Multiple Choice Questions:
- Why did Bob die?
A) The laws of physics
B) John’s wife left him and he’s been depressed
C) Policy makers have failed to expedite to adoption of self-driving cars
D) It was karma for ignoring a drowning child in the river - Why did the writer propose different explanations for Bob’s death?
A) To illustrate the meaningless of causation in a complex world
B) He wasn’t sure which was correct
C) He was being paid by the word
D) Meaning is tied to purely subjective interpretation, so any one explanation can be correct for the reader
So how do explanations compete for the title of “cause” in informal discussion? It should be clear that “cause” is a meaningful term; we can define it rigorously, but its meaning depends on context. Medically, the first sentence is sufficient; “almost all transportation fatalities… result from blunt force trauma.” This is a form of disguised query, and once we know the goal of the discussion, whether legal, moral, or religious, we can attribute cause.
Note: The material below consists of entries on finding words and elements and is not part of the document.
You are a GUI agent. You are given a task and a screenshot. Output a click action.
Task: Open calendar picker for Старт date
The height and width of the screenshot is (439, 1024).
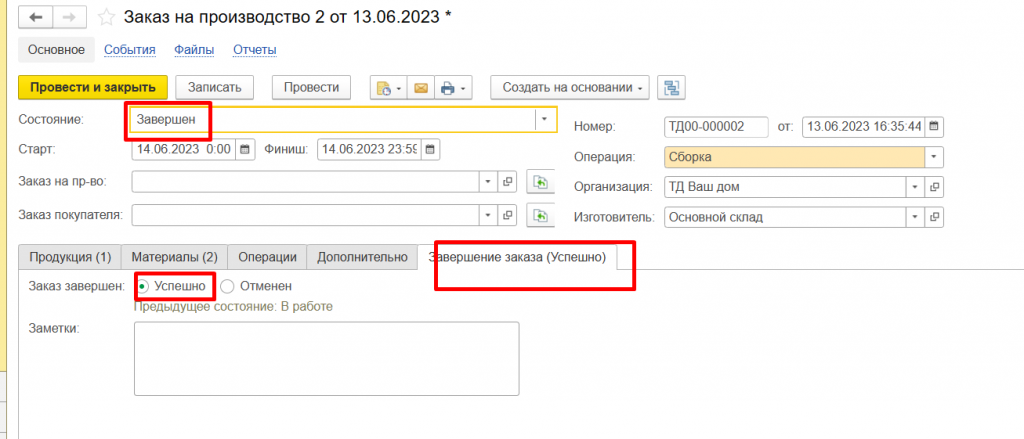pyautogui.click(x=246, y=149)
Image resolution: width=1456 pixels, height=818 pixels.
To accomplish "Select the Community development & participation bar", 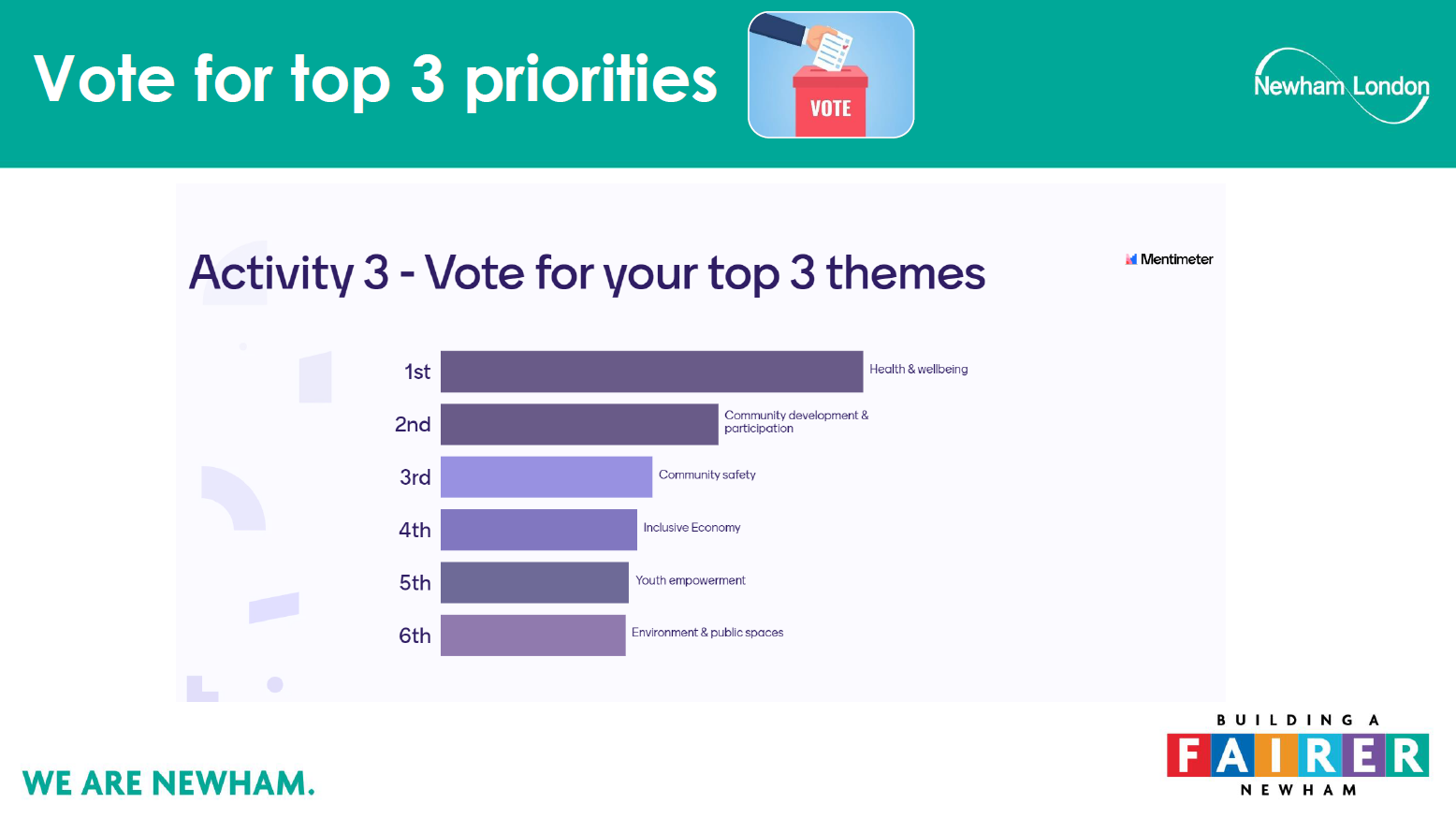I will (579, 424).
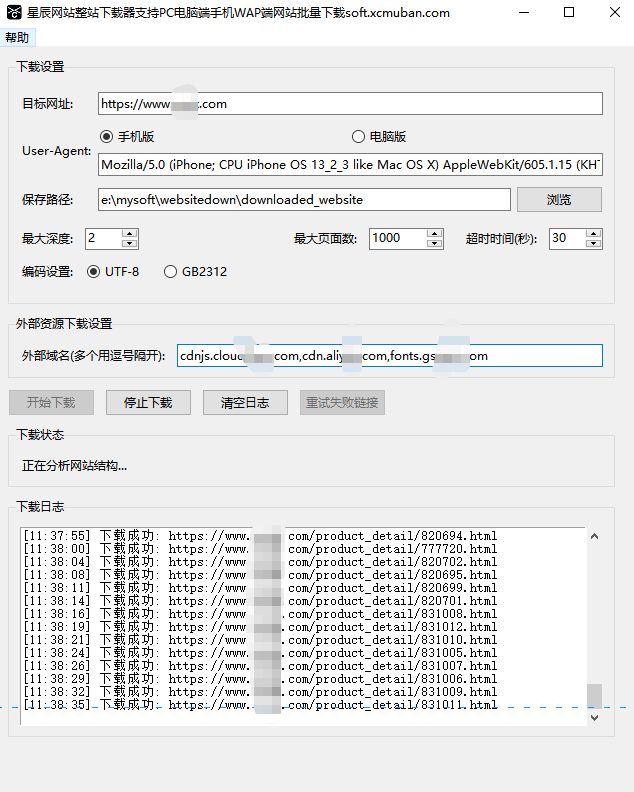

The cause is unclear only because informal discussion and made-up context-less quotations don’t have clear definitions of goals or model levels.
But dependence on goals or model levels needn’t make causes unclear; context and thought can reveal that the author wished to illustrate the reasonableness of varying explanations. If the question is legal, the correct model is different than if the question is religious, or medical.
Blame is not a useful concept in most discussions. Instead, the question is what causal mechanism is relevant for imposing the desired state of the world. If you can get regulators to approve model cars, answer C is relevant, and if you can change human biology, answer A becomes critical instead.
What question we are trying to answer itself the disguised query in many discussions; we incorrectly assume the meaning of cause in a given situation is a single similarity cluster. Instead, the meaning of cause is a set of different causal models depending on the purpose of discussion. In John’s trial, all four of the answers to the first question are irrelevant to the jury’s deliberations of guilt. In rehabilitating John, his depression and his feelings about Bob and the drowning child may be critical. In each case, there is a concrete decision to be made. In one case, the implications of physics on medicine is irrelevant, legal culpability is critical. In the other, technological policy is irrelevant, but self-imposed moral blame is critical.
And hopefully that explanation dissolves the earlier questions.